Nuclear domains involved in inositol lipid signal transduction

The complexity of inositol lipid signaling system has expanded impressively in recent years. The molecular species involved present an unsuspected heterogeneity we are only just beginning to understand. Furthermore, many polyphosphoinositides are not only the substrates of enzymes which generate second messengers, but act as second messengers by specific interactions with proteins. These interactions occur at different cell sites, such as cell membrane, intracellular vesicles, cytoskeleton, and nucleus, thus modulating the principal cell functions. In this context, the widely documented presence of inositol lipid substrates and of the related enzymes at the nuclear level indicates that a signal transduction system, autonomous with respect to that at the cell membrane, provides the modulation of peculiar functions of the nucleus. The main characteristic of the nuclear organization is the absence of membrane-delimited organelles, although the complex nuclear metabolism is compartmentalized at specific macromolecular domains. Here we report the main evidence of a ordered localization of many of the components of the inositol lipid signaling system at specific nuclear domains. These domains, the interchromatin granules and the perichromatin fibrils, are involved in pre-mRNA transcription and splicing, and are modulated by interaction with the inner nuclear matrix. Co-localization cytochemical methods demonstrate that inositol lipid kinases and phospholipases are located at the same sites through inositol lipid substrate-nuclear protein interactions. Furthermore, the nuclear inositol lipids not only provide second messengers capable of recruiting protein kinases capable of phosphorylating nuclear enzymes, but can directly modulate the chromatin arrangement in order to release the template restrictions and trigger transcriptional activities.

(Explore the material):
a: In the abstract on nuclear inositol lipid signaling, which two nuclear domains are named as sites where components of the signaling system are localized?
b: Condense the paragraph of the nuclear inositol lipid abstract that begins "The complexity of inositol lipid signaling system" into a bulleted list of its main facts.
The records that come after this abstract are separate material, unrelated to it.

(Material supplied):
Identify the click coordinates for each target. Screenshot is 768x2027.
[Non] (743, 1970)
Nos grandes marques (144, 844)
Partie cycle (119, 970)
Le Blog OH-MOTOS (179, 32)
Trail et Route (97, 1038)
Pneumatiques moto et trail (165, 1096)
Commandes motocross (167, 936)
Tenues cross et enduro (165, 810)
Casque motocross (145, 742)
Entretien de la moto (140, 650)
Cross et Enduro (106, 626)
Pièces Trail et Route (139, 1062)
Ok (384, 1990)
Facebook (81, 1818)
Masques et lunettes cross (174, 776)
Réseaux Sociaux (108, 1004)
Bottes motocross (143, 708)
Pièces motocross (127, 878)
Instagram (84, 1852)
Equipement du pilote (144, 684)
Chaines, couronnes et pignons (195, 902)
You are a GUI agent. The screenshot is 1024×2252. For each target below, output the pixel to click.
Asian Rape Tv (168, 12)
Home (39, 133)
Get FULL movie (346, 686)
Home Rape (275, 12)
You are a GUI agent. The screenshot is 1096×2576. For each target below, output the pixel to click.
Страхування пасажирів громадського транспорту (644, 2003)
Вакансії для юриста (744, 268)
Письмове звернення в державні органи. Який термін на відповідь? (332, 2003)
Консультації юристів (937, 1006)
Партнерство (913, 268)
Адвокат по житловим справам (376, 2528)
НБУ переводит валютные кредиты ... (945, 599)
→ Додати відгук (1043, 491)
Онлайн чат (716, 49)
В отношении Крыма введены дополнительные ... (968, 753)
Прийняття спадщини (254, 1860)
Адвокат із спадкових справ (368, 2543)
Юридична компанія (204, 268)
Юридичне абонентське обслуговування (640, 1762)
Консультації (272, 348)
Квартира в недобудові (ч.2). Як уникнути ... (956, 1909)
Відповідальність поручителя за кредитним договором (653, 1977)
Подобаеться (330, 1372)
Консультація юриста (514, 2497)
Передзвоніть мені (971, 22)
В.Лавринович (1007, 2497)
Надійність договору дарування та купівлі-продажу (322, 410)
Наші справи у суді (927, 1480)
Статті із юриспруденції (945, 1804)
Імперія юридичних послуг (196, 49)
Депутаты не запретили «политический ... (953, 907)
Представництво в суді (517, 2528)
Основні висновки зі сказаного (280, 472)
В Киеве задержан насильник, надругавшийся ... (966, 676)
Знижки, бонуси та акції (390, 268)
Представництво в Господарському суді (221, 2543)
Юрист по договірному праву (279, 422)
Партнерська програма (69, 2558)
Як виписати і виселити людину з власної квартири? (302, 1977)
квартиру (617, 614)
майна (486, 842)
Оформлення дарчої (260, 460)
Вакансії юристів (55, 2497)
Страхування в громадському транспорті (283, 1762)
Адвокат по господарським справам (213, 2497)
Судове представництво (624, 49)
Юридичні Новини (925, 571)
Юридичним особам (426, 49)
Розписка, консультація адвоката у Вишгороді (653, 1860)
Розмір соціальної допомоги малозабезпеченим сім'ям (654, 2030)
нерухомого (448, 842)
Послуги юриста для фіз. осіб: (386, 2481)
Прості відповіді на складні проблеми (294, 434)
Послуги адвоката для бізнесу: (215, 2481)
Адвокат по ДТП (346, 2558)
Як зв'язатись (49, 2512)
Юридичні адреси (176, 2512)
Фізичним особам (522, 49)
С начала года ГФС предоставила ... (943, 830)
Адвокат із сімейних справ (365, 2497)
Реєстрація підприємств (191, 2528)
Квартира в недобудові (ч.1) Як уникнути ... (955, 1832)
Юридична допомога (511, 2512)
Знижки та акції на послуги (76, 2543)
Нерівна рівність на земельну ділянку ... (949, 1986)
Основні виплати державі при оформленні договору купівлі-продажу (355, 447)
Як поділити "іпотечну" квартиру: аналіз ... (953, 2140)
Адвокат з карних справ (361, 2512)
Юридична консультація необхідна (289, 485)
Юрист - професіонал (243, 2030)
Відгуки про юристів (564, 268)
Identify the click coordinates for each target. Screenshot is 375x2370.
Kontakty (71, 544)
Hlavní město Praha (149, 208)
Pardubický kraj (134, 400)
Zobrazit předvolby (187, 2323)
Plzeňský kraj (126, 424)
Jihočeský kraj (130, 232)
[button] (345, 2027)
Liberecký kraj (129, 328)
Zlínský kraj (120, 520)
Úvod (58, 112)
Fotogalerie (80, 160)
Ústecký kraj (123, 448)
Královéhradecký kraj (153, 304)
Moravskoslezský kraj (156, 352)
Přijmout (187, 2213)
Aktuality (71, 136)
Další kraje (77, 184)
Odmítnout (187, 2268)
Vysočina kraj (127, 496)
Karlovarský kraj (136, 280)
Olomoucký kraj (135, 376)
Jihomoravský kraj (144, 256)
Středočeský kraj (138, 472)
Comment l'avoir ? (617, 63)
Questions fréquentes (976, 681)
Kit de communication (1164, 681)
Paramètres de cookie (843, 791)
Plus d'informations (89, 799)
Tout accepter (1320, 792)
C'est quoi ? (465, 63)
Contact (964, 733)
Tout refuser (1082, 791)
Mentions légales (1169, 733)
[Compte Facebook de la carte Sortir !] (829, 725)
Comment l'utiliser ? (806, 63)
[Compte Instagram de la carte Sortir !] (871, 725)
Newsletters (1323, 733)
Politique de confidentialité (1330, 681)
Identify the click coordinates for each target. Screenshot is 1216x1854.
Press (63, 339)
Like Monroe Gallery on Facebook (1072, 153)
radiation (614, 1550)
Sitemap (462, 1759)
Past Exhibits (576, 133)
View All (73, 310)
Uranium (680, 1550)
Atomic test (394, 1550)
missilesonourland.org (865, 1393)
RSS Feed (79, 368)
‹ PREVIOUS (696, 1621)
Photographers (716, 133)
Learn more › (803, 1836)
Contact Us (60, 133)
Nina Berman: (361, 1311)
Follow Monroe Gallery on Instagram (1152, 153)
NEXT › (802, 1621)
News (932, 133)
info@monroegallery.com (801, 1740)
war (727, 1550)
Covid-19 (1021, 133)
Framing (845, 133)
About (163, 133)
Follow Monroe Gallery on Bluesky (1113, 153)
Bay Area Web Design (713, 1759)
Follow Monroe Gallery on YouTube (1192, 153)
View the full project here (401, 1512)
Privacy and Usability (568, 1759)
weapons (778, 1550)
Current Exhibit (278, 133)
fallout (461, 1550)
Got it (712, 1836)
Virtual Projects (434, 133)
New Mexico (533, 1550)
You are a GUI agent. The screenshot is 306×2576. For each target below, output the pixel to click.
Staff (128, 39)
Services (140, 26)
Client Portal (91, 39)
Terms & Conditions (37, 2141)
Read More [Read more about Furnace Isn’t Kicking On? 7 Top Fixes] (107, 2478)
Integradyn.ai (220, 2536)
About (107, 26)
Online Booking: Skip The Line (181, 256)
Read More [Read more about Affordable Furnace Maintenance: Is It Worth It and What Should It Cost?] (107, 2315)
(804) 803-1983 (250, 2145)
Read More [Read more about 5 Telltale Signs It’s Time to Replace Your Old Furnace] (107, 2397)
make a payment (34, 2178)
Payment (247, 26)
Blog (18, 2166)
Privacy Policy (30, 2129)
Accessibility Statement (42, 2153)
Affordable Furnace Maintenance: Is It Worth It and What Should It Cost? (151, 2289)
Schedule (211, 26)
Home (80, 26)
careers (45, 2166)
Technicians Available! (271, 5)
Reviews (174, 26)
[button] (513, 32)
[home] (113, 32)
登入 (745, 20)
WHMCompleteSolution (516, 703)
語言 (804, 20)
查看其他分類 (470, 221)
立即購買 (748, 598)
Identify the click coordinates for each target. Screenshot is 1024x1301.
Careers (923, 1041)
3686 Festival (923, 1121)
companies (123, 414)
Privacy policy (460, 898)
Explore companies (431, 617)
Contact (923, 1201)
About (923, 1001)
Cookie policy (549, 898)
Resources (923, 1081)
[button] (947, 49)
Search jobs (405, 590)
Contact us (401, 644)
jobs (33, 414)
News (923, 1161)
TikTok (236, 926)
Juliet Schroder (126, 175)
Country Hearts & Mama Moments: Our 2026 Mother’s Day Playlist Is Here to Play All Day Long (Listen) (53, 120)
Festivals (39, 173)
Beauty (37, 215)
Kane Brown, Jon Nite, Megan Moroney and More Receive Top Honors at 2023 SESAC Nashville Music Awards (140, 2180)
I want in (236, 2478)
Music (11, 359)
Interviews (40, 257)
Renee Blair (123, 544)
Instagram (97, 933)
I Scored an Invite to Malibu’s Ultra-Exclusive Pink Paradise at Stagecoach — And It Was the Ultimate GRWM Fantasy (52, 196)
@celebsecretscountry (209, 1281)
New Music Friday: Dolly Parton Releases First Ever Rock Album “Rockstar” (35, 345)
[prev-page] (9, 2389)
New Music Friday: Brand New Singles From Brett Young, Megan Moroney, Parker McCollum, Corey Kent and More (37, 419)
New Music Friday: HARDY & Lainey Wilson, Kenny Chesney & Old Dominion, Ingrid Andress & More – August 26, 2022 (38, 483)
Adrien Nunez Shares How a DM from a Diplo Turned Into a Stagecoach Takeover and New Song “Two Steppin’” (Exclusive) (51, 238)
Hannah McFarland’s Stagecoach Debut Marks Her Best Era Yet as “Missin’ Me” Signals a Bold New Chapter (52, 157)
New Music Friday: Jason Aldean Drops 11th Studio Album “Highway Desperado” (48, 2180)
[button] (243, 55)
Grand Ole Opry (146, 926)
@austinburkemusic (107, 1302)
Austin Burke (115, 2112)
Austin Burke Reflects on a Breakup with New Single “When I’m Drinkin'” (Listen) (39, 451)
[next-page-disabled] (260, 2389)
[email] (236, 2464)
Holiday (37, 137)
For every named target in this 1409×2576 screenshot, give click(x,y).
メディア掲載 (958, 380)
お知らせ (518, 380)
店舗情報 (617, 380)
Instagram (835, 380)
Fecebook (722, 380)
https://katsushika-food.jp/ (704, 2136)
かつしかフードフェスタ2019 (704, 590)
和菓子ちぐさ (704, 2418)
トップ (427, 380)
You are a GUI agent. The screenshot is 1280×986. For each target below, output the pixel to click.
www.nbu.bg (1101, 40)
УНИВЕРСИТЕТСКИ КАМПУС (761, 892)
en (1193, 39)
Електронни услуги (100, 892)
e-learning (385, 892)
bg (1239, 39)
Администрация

(Answers given):
a: The interchromatin granules and the perichromatin fibrils.

b:
- The inositol lipid signaling system has grown much more complex in recent years, and its molecular species are unexpectedly heterogeneous.
- Many polyphosphoinositides are substrates for enzymes that generate second messengers. They also act as second messengers themselves through specific protein interactions.
- These interactions occur at several cell sites, including the cell membrane, intracellular vesicles, cytoskeleton, and nucleus, and they modulate the main cell functions.
- Inositol lipid substrates and related enzymes are present in the nucleus. This indicates a signal transduction system, independent of the one at the cell membrane, that modulates specific nuclear functions.
- The nucleus lacks membrane-bound organelles, but its metabolism is compartmentalized in specific macromolecular domains.
- Many signaling components are localized in an ordered way at the interchromatin granules and perichromatin fibrils. These domains are involved in pre-mRNA transcription and splicing and are modulated by the inner nuclear matrix.
- Co-localization cytochemical methods show that inositol lipid kinases and phospholipases sit at the same sites through interactions between inositol lipid substrates and nuclear proteins.
- Nuclear inositol lipids supply second messengers that recruit protein kinases, which phosphorylate nuclear enzymes. They can also directly modulate chromatin arrangement to release template restrictions and trigger transcription.